Begitu juga dengan target mengurangi tengkes (gangguan tumbuh kembang anak karena permasalahan gizi kronis), yang semua upaya dibebankan kepada perempuan. Sementara laki-laki yang berkontribusi menaikkan angka tengkes tidak dilibatkan.
Sebaliknya, masih ada kejadian lelaki yang melakukan kekerasan fisik, mental, dan ekonomi yang berdampak tidak keluarnya air susu ibu (ASI) sebagai asupan makanan bergizi bagi bayi. Bahkan, ada laki-laki menyedot anggaran yang harusnya buat gizi anak, seperti telur, tapi digunakan untuk rokok.
Selain Zumrotin, hadir sebagai pembicara Yuni Chuzaifah (konsultan jender MADANI) dan Arifah Ulviah (Manager Program PDNA Bulukumba, Mitra Utama MADANI).

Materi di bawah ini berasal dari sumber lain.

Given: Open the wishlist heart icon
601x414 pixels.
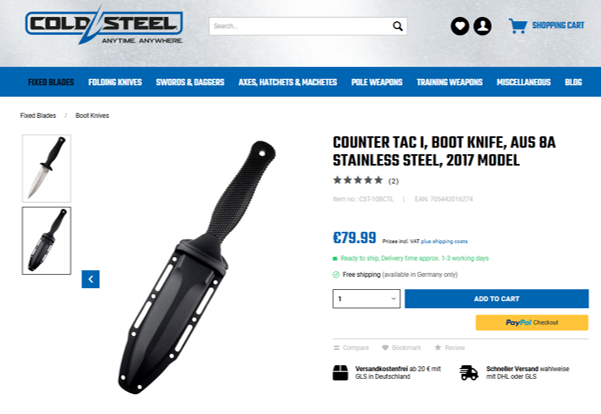Looking at the screenshot, I should [x=460, y=26].
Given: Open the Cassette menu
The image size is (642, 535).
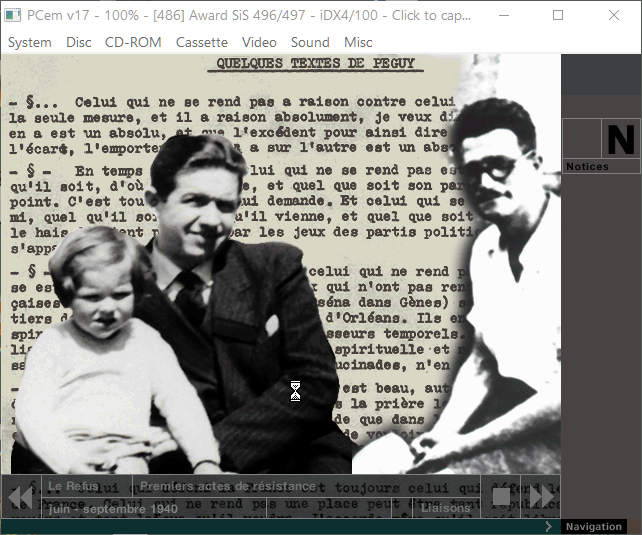Looking at the screenshot, I should (x=201, y=42).
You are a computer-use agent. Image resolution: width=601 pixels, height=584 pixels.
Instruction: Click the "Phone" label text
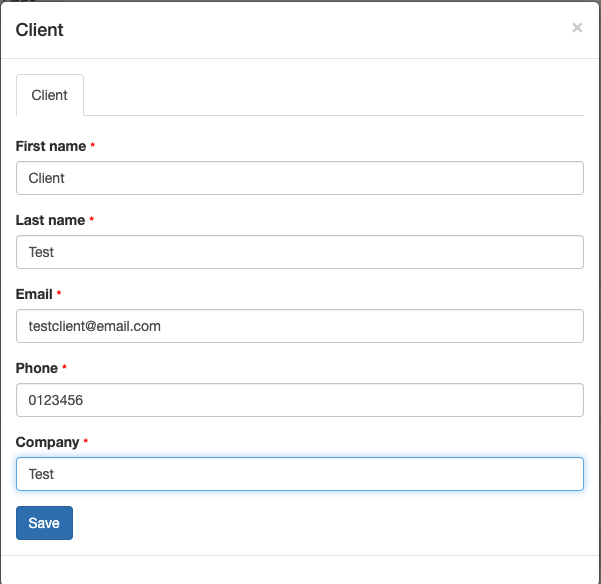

Arifah mengungkapkan sejumlah tantangan dalam advokasi isu kesehatan yang inklusif, yakni kebijakan pemerintah daerah yang belum transparan, partisipatif, dan responsif, alokasi anggaran khususnya di sektor kesehatan yang belum memenuhi mandatori UU Kesehatan (10 persen dari APBD). Selain itu, adanya stigma, kebiasaan, perspektif, serta pengetahuan pemerintah daerah dan masyarakat yang masih jauh dari kata dan perilaku yang inklusif, dan di masa pandemi terjadi refocusing anggaran.
Adapun hambatan yang dihadapi, antara lain, data yang tidak akurat dan tidak diperbarui. Ini akan memengaruhi layanan jaminan kesehatan bagi masyarakat yang betul-betul miskin dan berhak mendapatkan layanan kesehatan gratis baik. Begitu juga masalah administrasi kependudukan bagi pekerja migran yang pulang kampung.
”Kurangnya sosialisasi dan implementasi kebijakan dari organisasi perangkat daerah terkait tentang regulasi yang berkaitan dengan layanan kesehatan yang inklusif. Pemahaman tentang kesehatan yang inklusif bagi penyedia layanan masih rendah, termasuk aktivis lembaga masyarakat sipil di daerah,” papar Arifah.
Inklusif
Yuni mengungkapkan GESI adalah prinsip HAM, hak atas kesehatan dan layanan yang berkeadilan (termasuk adil jender). Layanan kesehatan hendaknya bersifat inklusif, yakni semua pihak harus mendapat akses, tidak boleh bersifat eksklusif karena identitas (usia, difabilitas, etnis, dan lain-lain).
”Kita sering bicara inklusif, tapi seberapa jauh bahasa medis inklusif pada orang-orang awam. Bagaimana informasi layanan kesehatan mudah diserap oleh kawan-kawan disabilitas, seberapa banyak rumah sakit yang ada petugas dengan bahasa isyarat. Saat konsultasi didampingi petugas bahasa isyarat, kawan tunanetra ada informasi suara sehingga dia bisa mengadopsi,” kata Yuni.
Layanan kesehatan diharapkan tidak diskriminatif atau peka pada pihak-pihak yang rentan diskriminasi berlapis, bahasa yang mudah dipahami, termasuk budaya yang masih diskriminatif. Selain itu, penting juga layanan kesehatan partisipatif dan hak atas informasi menjadi penting, terutama atas otonomi tubuh.